E tu ignaro lettore ti trovi a leggere la storia di Martino, psicologo del litorale romano, che si imbatte in un caso complicato, quello della piccola Emma che a soli nove anni ha già visto l’inferno.

Martino è disposto a tutto per aiutarla, anche a mettersi contro poteri politici e a perdere l’unica collaboratrice che ha, ma la piccola Emma va portata via da quell’inferno fatto di abusi e sofferenze, troppo grandi per una bambina di soli nove anni.

La storia si sviluppa nel corso degli anni, dalla fine degli anni ’80 ai primi anni ’90 e attraverso Emma, Martino riscopre anche la sua storia, meno cruenta di quella della bambina, ma pur sempre troppo sconvolgente.

Nel suo mondo si alternano le litigate con la fidanza Lorenza, le sedute dalla psicologa, la malattia della madre e la paura del padre.

Ma attraverso Emma, Martino scopre che può e deve andare avanti.

Lo deve a Emma, ma soprattutto a se stesso.

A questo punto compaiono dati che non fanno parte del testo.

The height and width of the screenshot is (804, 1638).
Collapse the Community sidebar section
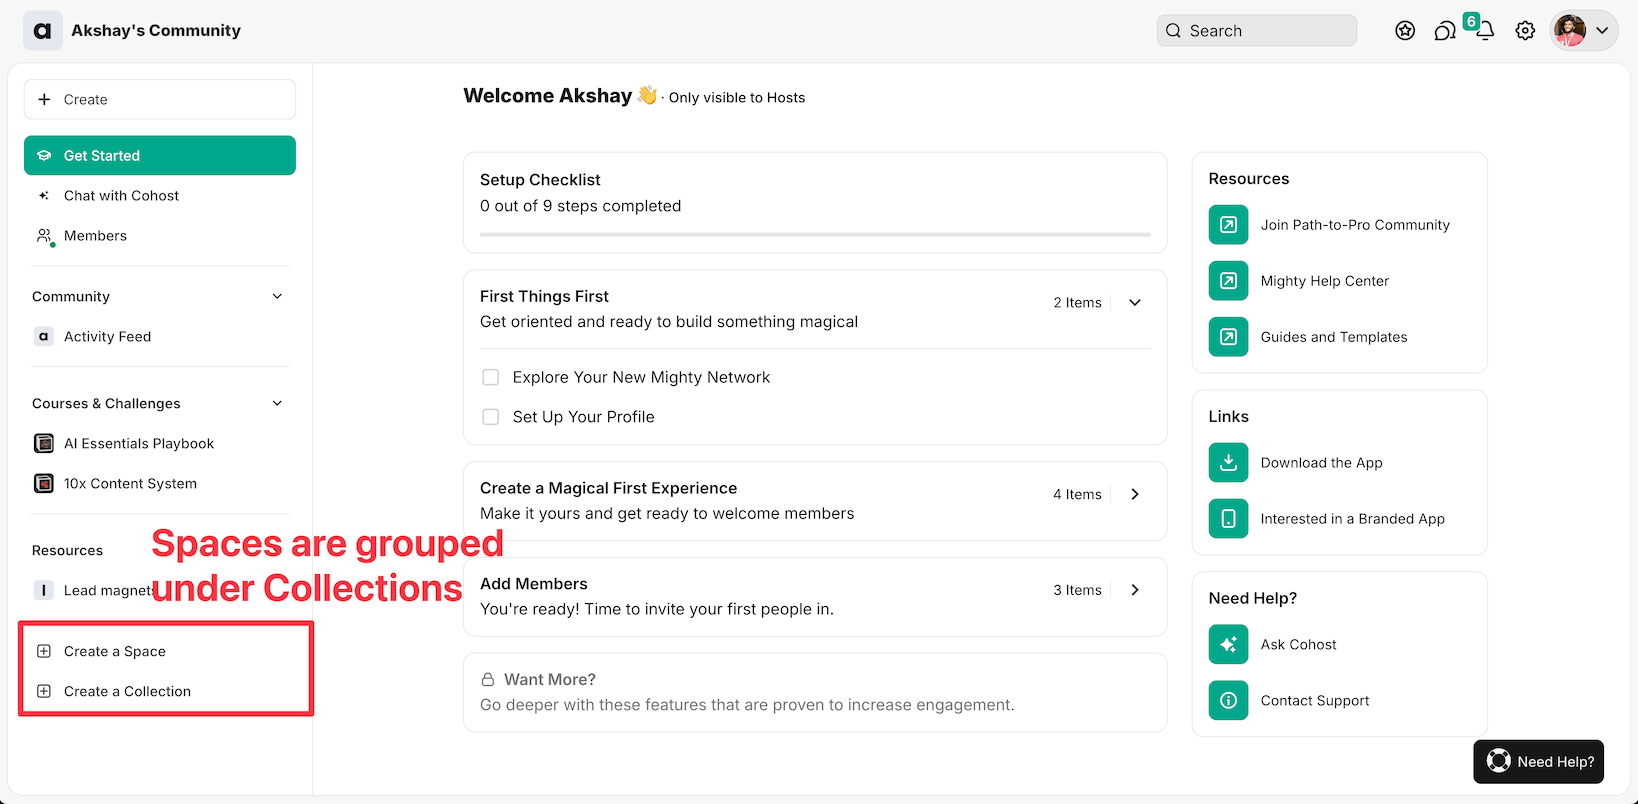point(277,297)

Un filo rosso lo lega alla bambina, un unico filo rosso sangue. Un filo chiamato Resilienza.

Bonadonna con questo scritto ci porta in un luogo e in un tempo che ormai chiamiamo passato, ma che purtroppo è così attuale da poter essere chiamato presente.

Un racconto fatto di immagini crude e violente, un racconto che parla di Resilienza, questo termine oggi molto usato.

Un racconto che non può rimanere solo sulle pagine di un libro.

Dovrebbe essere trasposto in immagini reali per arrivare a tutti e per fare in modo che storie come quella della piccola Emma siano sempre meno.

Dovrebbe arrivare a tutti, ma soprattutto a quelle persone che nonostante tutto sono sempre disposte a rialzarsi a essere resilienti, appunto, per fargli capire che non sono sole.

Perché Martino e Emma  fanno parte di noi ancora prima di entrare nelle nostre vite di lettori.

 

FEDERICO BONADONNA

Un passato nelle politiche sociali, dal 2008 vive e lavora all’estero come antropologo.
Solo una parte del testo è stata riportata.